The CCACs claim the number of their high care need patients have increased 73% between 2009/10 and 2013/14. As a percentage of total patients, high care need patients have increased from 37% to 64%, while patients with less intensive care needs has dropped from 63% to 36%.
The CCACs claim the number of their high care need patients have increased 73% between 2009/10 and 2013/14. As a percentage of total patients, high care need patients have increased from 37% to 64%, while patients with less intensive care needs has dropped from 63% to 36%.
Home care is dramatically changing.
The government has responded to this by eliminating a whole class of "clients" from CCAC care.
The "Collaborative Care Model" will see less ill home
care patients transfer from the CCAC to Community Support Service agencies
(CSS). The CSS agencies will take over clients who are stable,
independent, and have low to moderate care needs CCACs will maintain care for sicker
patients (post acute or complex patients). Indeed moving to more acutely ill patients is required by the HBAM funding system.
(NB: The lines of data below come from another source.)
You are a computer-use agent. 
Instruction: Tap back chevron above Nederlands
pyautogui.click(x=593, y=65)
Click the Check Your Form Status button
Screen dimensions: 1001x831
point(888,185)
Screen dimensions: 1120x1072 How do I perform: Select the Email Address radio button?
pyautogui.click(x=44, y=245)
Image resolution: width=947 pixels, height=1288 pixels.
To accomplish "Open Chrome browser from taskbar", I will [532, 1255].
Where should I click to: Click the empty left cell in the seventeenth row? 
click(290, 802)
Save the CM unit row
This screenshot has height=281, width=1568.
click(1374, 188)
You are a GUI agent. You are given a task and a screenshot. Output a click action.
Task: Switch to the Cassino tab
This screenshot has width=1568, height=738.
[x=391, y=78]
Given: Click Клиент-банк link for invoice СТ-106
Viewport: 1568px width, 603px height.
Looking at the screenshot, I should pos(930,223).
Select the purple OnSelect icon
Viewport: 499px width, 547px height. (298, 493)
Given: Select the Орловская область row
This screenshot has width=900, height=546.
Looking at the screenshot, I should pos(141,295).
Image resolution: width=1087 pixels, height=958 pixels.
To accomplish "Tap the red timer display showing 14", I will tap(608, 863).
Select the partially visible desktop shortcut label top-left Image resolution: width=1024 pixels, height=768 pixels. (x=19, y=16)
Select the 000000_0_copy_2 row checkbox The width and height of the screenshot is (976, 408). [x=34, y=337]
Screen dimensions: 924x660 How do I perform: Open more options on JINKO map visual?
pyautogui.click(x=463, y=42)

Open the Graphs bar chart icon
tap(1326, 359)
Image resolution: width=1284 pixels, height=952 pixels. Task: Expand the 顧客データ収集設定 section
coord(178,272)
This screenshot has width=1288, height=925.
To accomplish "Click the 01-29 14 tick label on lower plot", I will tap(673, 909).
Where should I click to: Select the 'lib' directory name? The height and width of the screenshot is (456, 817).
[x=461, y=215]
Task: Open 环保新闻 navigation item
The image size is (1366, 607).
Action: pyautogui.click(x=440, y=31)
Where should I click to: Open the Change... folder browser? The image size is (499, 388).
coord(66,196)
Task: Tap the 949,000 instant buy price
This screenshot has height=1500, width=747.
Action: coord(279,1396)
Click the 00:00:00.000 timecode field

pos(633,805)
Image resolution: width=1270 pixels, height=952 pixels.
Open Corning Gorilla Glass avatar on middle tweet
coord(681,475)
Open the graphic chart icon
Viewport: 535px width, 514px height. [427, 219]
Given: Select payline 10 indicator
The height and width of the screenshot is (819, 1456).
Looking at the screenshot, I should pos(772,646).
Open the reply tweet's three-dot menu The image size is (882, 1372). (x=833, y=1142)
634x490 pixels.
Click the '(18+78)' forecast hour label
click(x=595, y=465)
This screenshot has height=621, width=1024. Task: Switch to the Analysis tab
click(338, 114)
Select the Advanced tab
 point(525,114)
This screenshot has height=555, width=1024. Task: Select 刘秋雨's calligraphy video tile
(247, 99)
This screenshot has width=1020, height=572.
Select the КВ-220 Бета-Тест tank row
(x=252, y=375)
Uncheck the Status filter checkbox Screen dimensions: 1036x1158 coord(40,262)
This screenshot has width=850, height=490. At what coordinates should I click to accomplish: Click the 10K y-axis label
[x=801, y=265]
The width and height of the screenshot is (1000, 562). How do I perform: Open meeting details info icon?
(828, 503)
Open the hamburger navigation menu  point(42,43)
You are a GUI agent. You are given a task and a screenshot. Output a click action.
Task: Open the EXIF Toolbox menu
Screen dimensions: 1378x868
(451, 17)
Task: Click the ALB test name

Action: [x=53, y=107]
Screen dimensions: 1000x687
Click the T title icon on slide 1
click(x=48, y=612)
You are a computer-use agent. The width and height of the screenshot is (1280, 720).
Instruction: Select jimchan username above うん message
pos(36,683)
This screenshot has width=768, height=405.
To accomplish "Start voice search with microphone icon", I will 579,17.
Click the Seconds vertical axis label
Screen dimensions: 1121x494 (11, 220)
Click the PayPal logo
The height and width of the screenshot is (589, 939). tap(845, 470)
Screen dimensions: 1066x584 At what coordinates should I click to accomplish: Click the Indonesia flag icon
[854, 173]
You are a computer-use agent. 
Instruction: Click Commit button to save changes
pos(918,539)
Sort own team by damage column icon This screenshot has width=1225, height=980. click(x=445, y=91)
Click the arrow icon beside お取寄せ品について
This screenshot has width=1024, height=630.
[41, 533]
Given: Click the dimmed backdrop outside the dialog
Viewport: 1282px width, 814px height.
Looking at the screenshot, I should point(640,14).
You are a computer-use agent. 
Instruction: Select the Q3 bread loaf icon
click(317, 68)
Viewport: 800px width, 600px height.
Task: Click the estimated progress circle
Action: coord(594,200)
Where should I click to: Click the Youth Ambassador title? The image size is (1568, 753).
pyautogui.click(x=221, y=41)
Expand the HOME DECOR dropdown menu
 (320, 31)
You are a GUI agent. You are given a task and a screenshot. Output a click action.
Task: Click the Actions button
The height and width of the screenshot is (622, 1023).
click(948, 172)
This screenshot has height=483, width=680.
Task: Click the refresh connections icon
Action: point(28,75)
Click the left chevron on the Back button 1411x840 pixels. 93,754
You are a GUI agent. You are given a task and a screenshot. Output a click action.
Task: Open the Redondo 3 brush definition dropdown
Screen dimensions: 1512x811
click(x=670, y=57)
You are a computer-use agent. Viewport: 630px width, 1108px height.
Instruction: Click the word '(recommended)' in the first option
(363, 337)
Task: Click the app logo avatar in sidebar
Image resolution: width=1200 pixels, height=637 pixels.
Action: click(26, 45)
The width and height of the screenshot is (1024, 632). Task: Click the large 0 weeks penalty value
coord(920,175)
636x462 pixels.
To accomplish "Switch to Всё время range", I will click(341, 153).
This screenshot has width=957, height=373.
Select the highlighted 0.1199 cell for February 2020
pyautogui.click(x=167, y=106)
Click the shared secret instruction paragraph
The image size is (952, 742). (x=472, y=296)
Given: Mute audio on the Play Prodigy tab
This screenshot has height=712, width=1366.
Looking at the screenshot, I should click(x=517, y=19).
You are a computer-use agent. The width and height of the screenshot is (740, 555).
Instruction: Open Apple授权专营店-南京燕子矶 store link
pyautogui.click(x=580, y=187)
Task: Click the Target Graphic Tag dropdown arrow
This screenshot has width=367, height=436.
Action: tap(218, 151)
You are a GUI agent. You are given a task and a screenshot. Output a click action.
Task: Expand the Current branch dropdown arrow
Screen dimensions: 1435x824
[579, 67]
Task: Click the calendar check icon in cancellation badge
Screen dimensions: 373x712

In March 2014, the government enacted a new regulation to allow Local Health Integration Networks (LHINs) to directly fund designated CSS organizations to
deliver personal support services. These regulations came into effect on July
1, 2014. Specifically Regulation 386/99 under the Home Care and CommunityServices Act, 1994 was amended to enable lighter needs clients to
receive personal support services (PSS) through selected CSS agencies by extending
the eligibility criteria and service maximum to all approved agencies.
The regulation establishes (barring exceptional circumstances) a maximum number of hours of personal support and homemaking services :
- 120 hours, in the first 30 days of service.
- 90 hours, in any subsequent 30-day period.
Despite this seemingly generous maximum, the reports we have received is that the changeover to the new regime has gone with reductions in the amount of care.
The CSS organization can directly take on a client now - there is no need to go through the CCAC (the slogan is there "is no wrong door").
LHINs are awarding money for these new contracts right now. The Hamilton-Niagara LHIN recently planned to reallocate $4 million in CCAC funding in 2015/16 to CSS providers in supportive housing and assisted living settings. That is supposed to provide 127,795 hours of care (at, apparently, a total cost of $23.47 per hour). The providers named were the March of Dimes in Niagara and Hamilton, St. Joseph's Homecare, AbleLiving Services, Capability Support Services, Participation House Brantford, and Good Sheppard Hamilton.
The LHIN notes that "In late summer 2014, the HNHB CCAC informed the HNHB LHIN that in order to
accommodate increased referrals from hospitals and community for persons needing
higher levels of care the CCAC would need to transition persons assessed as
requiring lower levels of care to community support agencies."